Newberg, OR (PRWEB) June 02, 2011
A $180,000 grant from the National Aeronautics and Space Administration (NASA) is helping fund George Fox University biology professor Don Powers’ role on a research project designed to shed light on climate change.
Powers is part of a four-member team conducting a four-year study, “Combining Remote-Sensing and Biological Data to Predict the Consequences of Climate Change on Hummingbird Diversity.” The project, which received $1.4 million in total from NASA, entails the study of hummingbird populations for the purpose of determining how these populations respond to climate change in specified locales of North and South America.
According to the proposal, hummingbirds, a diverse monophyletic family of birds, provide an ideal system for evaluating the effects of environmental changes on biological diversity because hummingbirds are highly sensitive to climate and weather and are pioneer indicators of climate change.
With an additional contribution from George Fox, Powers will receive $250,000 for his role as the project’s physiologist. He will be responsible for measuring (and advising the measurement of) physiological parameters associated with hummingbird energetics. Essentially, he will monitor energy expenditure in the birds – and determine if changes in foraging habits and migratory patterns impact their daily energetic costs. The research includes use of a thermal imaging camera to analyze their nighttime metabolic rate.
His research will involve trips to the southwest United States, Mexico and South America for data collection. The grant also allows him to employ the help of undergraduate biology major students on the trips.
Powers, who has taught at the Newberg, Ore., institution for 23 years, said the research grant is the largest ever given to the school’s biology department.
“This speaks not only to the quality of our education but to George Fox’s commitment to academic scholarship,” said Powers, who has more than 30 years experience studying hummingbird physiology. “Research like this is part of the development of the science program here at GFU. As a scientist, it’s my job to be out in the field and doing the science that I teach. Many science textbooks are five years out of date when they get published. That makes this kind of research and our work in the field critical if we are to teach cutting-edge science in our classrooms.”

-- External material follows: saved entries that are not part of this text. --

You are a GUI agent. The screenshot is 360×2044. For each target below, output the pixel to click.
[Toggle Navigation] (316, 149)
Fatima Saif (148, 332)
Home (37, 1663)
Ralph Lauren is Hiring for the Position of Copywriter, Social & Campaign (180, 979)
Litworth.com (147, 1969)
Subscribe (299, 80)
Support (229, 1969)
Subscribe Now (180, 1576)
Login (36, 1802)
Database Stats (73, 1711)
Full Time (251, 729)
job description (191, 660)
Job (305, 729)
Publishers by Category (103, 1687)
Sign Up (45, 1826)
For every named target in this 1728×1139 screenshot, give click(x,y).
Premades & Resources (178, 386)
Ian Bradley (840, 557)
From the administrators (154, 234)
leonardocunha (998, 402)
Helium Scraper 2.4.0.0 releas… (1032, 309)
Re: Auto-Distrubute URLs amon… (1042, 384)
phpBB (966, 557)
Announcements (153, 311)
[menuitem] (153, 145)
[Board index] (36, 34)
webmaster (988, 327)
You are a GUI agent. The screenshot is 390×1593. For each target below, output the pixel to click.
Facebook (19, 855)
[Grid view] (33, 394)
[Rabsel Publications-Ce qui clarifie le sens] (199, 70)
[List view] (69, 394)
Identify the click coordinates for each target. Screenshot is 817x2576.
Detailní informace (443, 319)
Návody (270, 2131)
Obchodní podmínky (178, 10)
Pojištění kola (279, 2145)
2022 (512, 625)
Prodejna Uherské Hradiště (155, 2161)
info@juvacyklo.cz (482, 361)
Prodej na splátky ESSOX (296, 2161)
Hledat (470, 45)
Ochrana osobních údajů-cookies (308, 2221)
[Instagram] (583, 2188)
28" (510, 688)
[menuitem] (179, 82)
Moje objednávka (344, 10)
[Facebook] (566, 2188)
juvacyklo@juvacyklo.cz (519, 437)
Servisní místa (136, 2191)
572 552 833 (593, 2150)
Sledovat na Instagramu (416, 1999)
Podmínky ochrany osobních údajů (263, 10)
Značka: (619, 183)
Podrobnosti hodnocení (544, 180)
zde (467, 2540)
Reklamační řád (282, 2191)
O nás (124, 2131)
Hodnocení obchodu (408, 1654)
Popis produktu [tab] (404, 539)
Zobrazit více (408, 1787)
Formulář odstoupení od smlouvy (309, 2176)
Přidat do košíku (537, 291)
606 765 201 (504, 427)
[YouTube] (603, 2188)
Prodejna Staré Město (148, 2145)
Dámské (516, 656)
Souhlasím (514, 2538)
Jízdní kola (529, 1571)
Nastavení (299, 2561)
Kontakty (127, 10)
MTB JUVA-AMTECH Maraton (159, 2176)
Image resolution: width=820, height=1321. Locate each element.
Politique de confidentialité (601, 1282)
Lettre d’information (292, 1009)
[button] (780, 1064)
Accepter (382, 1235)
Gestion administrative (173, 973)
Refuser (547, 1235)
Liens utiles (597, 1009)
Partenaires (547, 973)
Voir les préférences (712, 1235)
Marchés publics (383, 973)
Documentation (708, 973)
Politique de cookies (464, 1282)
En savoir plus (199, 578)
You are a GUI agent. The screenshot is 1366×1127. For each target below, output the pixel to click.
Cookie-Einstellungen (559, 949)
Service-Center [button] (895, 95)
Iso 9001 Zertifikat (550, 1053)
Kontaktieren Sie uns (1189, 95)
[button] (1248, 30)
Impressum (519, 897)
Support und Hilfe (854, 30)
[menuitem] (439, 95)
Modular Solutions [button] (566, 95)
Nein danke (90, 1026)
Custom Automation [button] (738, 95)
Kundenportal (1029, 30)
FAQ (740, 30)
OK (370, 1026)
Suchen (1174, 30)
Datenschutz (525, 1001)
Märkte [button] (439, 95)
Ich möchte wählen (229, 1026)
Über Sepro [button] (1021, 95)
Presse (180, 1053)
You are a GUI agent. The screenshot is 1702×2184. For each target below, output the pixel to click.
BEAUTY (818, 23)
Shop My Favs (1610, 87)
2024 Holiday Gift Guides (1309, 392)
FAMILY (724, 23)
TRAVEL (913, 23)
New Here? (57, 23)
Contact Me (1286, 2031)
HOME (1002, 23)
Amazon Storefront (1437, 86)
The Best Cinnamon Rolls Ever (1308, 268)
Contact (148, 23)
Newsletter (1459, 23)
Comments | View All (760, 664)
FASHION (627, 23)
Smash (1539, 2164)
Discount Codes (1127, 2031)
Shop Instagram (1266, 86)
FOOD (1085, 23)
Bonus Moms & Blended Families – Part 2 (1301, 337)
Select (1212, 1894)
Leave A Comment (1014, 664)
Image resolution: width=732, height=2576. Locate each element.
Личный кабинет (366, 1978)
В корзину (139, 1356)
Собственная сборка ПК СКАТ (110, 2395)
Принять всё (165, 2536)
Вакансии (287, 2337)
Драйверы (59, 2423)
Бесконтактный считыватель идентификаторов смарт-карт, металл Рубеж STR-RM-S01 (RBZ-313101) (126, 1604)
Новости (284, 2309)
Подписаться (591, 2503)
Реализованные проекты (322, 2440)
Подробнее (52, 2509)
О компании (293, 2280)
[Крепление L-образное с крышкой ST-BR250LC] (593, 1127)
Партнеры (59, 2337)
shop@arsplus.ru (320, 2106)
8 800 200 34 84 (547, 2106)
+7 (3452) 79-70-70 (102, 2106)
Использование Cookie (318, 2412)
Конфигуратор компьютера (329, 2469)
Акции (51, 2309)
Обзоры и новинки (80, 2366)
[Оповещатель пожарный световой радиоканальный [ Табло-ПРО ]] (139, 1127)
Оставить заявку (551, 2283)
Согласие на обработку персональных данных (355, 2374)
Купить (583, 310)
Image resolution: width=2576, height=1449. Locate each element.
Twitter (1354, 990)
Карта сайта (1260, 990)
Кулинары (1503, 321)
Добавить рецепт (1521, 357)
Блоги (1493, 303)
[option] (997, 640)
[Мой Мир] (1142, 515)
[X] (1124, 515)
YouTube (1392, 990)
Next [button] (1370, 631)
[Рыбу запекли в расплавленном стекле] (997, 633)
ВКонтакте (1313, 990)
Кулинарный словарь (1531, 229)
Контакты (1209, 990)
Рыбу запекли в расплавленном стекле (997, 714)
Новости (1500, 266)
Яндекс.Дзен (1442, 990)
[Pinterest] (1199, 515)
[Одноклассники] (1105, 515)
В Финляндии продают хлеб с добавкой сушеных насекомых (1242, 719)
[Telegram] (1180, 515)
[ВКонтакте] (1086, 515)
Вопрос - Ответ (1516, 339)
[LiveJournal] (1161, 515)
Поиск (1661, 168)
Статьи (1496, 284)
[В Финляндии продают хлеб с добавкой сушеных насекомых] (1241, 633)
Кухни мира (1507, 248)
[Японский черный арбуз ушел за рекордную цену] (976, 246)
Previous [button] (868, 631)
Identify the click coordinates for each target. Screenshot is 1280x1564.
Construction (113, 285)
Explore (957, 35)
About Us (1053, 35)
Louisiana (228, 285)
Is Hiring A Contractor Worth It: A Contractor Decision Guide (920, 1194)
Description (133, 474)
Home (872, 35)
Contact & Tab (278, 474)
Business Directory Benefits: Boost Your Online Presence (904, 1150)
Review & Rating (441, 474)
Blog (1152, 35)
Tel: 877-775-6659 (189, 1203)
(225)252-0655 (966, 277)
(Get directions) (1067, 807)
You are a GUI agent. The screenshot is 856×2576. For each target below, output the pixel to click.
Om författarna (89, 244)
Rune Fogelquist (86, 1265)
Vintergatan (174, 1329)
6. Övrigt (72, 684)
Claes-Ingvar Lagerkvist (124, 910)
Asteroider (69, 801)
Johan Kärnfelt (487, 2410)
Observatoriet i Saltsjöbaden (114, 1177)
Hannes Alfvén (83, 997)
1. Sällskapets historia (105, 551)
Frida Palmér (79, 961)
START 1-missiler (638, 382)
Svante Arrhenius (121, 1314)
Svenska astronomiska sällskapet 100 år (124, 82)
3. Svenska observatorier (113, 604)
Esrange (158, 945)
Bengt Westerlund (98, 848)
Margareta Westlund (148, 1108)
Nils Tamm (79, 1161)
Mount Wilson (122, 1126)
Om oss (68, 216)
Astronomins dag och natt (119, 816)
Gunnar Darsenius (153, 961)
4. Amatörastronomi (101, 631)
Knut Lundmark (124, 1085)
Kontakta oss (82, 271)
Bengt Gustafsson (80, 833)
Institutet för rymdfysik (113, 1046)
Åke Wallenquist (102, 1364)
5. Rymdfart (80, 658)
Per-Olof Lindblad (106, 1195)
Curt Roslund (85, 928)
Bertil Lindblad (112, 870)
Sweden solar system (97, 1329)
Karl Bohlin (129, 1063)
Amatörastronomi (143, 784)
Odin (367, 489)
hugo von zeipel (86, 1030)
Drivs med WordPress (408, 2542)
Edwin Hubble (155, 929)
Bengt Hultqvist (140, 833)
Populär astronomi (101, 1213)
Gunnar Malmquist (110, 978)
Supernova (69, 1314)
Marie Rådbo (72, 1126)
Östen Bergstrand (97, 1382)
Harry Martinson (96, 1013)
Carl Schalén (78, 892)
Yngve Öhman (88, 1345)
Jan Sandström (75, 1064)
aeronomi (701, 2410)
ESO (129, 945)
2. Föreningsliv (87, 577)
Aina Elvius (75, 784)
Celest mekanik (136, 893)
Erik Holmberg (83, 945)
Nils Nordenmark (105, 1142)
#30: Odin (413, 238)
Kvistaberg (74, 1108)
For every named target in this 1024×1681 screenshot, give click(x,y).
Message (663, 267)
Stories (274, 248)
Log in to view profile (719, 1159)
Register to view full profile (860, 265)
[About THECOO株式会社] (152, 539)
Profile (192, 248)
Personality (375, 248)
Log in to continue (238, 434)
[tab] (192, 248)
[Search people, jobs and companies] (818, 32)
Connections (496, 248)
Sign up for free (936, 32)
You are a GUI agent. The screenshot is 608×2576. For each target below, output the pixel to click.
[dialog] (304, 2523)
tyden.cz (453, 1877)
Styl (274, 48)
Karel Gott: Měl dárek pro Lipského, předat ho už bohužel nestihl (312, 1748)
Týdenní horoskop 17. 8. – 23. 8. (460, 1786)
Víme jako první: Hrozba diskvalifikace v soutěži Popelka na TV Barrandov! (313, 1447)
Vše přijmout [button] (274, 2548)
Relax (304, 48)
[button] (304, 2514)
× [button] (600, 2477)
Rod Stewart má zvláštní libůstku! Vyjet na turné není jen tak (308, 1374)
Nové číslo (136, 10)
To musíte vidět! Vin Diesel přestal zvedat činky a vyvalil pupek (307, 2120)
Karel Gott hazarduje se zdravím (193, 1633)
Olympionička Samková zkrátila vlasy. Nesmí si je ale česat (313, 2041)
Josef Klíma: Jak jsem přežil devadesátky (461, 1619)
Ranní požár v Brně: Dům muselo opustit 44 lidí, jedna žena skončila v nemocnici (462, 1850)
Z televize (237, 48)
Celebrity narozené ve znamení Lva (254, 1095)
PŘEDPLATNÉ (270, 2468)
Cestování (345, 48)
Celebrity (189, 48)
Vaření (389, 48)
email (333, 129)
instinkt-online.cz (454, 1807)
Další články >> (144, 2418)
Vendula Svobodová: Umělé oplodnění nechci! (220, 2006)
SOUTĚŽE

Serving as lead on the project is Catherine Graham, an associate professor of ecology and evolution at Stonybrook University in New York. Team members also include Susan Wethington, executive director of the Hummingbird Monitoring Network, an international organization based in Arizona that monitors the birds’ population and migration trends, and Scott Goetz of the Woods Hole Research Center, an organization that studies, models, maps and monitors the Earth’s land surface to define solutions for sustainable well being.
The scientists propose to combine time-series data for hummingbirds with climate and remote sensing data to evaluate what changes have occurred in hummingbird populations, according to their proposal. They will investigate how climatic variation affects hummingbird resources, distribution, and physiological response to develop predictive models that can forecast how hummingbird populations will respond to anticipated changes in their physical environment.
“This has ramifications that go far beyond hummingbirds and their habitats,” Powers said. “It will help provide us with a better understanding of how our climate is changing and how species are coping and reacting to those changes. This is one piece of a bigger jigsaw puzzle, if you will. The data we collect from this ‘piece’ will help us better define major scientific principles in regards to our global climate.”
George Fox University is ranked by Forbes as the top Christian college in the Pacific Northwest and among the top three Christian colleges in the country. George Fox is the only Christian university in the Pacific Northwest classified by U.S. News & World Report as a first tier national university. More than 3,400 students attend classes on the university’s campus in Newberg, Ore., and at teaching centers in Portland, Salem, and Redmond, Ore., and Boise, Idaho. George Fox offers bachelor’s degrees in more than 40 majors, degree-completion programs for working adults, five seminary degrees, and 11 master’s and doctoral degrees.